◆ YOUR GOAL: Quote the records below word for word, please, from the very first line through the one that contains "Task: Click the 名将 label on the blue card", and nothing beyond it.

SOURCE DATA below:

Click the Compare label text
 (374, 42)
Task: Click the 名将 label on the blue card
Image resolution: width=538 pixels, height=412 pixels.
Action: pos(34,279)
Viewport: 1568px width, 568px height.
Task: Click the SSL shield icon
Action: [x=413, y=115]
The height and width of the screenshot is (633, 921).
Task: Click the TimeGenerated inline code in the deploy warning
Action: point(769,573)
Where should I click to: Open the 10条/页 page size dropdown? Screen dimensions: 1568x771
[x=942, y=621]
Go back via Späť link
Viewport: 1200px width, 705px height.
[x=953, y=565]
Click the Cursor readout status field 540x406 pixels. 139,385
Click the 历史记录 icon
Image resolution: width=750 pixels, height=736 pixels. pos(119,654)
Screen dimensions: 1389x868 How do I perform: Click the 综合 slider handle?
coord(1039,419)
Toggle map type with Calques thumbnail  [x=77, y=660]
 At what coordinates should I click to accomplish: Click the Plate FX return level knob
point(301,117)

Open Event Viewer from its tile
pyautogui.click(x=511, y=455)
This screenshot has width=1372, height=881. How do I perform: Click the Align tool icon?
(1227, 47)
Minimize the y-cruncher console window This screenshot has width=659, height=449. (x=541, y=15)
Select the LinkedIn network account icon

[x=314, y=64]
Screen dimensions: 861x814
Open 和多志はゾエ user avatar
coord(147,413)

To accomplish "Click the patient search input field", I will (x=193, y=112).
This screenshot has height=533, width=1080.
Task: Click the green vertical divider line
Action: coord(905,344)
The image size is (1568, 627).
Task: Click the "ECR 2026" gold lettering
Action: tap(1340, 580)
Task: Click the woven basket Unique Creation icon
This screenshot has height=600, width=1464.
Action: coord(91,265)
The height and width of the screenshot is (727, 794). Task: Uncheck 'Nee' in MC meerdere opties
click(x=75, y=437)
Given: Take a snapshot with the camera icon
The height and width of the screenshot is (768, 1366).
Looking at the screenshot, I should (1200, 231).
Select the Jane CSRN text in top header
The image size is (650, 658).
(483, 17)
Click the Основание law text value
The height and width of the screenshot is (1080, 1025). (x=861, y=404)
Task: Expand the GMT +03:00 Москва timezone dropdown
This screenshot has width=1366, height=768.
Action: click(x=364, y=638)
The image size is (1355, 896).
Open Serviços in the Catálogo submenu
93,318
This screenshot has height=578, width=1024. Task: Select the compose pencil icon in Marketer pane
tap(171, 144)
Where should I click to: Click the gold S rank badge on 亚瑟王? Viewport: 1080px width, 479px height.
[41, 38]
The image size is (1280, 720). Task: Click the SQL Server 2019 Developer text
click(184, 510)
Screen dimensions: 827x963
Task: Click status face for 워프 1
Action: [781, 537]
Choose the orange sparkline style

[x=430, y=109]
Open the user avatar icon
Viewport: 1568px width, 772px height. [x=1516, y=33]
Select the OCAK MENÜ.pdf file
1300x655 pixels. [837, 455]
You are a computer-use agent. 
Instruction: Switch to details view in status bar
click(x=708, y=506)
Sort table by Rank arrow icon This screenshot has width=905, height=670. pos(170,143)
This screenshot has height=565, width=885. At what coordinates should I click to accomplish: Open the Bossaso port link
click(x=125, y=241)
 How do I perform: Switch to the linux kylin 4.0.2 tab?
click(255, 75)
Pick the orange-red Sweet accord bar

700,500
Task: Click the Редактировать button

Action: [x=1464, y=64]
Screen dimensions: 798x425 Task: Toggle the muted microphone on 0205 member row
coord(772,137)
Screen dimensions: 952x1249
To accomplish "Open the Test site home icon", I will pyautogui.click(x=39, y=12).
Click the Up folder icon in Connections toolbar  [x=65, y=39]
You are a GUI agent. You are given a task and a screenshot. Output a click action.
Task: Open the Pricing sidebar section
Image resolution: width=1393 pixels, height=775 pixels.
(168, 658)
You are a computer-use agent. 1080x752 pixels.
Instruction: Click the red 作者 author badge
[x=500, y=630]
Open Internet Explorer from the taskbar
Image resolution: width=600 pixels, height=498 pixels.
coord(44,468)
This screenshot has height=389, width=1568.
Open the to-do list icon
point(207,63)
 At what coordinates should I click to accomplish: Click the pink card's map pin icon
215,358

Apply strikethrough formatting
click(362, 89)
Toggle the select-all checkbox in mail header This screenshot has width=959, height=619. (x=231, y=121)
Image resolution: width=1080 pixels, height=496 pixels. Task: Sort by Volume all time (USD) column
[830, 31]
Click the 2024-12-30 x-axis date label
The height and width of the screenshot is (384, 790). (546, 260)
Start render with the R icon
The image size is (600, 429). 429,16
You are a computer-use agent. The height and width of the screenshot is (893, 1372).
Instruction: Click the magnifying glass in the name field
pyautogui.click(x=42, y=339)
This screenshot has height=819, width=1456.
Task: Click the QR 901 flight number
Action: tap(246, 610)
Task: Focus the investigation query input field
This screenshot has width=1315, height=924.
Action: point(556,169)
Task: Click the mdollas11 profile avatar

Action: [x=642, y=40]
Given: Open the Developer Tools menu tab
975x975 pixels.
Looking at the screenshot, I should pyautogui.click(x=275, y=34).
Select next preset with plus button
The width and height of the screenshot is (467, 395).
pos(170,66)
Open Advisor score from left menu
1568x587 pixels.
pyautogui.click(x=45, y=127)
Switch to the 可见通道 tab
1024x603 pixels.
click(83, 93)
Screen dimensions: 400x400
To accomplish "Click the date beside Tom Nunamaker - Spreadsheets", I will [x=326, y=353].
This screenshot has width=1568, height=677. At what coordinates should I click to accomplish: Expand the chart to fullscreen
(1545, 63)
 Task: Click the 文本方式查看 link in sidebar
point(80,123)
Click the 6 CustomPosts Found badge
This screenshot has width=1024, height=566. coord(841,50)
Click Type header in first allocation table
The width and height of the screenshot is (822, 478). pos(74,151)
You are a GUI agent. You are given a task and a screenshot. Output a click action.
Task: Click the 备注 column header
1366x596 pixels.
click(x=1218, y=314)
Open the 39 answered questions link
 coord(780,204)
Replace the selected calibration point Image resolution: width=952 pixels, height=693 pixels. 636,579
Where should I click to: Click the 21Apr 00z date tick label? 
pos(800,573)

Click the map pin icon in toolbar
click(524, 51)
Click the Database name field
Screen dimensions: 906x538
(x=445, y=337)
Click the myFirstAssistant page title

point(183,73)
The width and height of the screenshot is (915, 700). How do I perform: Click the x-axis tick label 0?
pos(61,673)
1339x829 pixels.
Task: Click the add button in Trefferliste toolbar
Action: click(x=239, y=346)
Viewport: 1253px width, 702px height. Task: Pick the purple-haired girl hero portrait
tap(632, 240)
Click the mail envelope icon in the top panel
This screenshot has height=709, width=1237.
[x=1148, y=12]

End of SOURCE DATA.

◆ WRITTEN SOLUTION:
Click the Compare label text
 (374, 42)
Task: Click the 名将 label on the blue card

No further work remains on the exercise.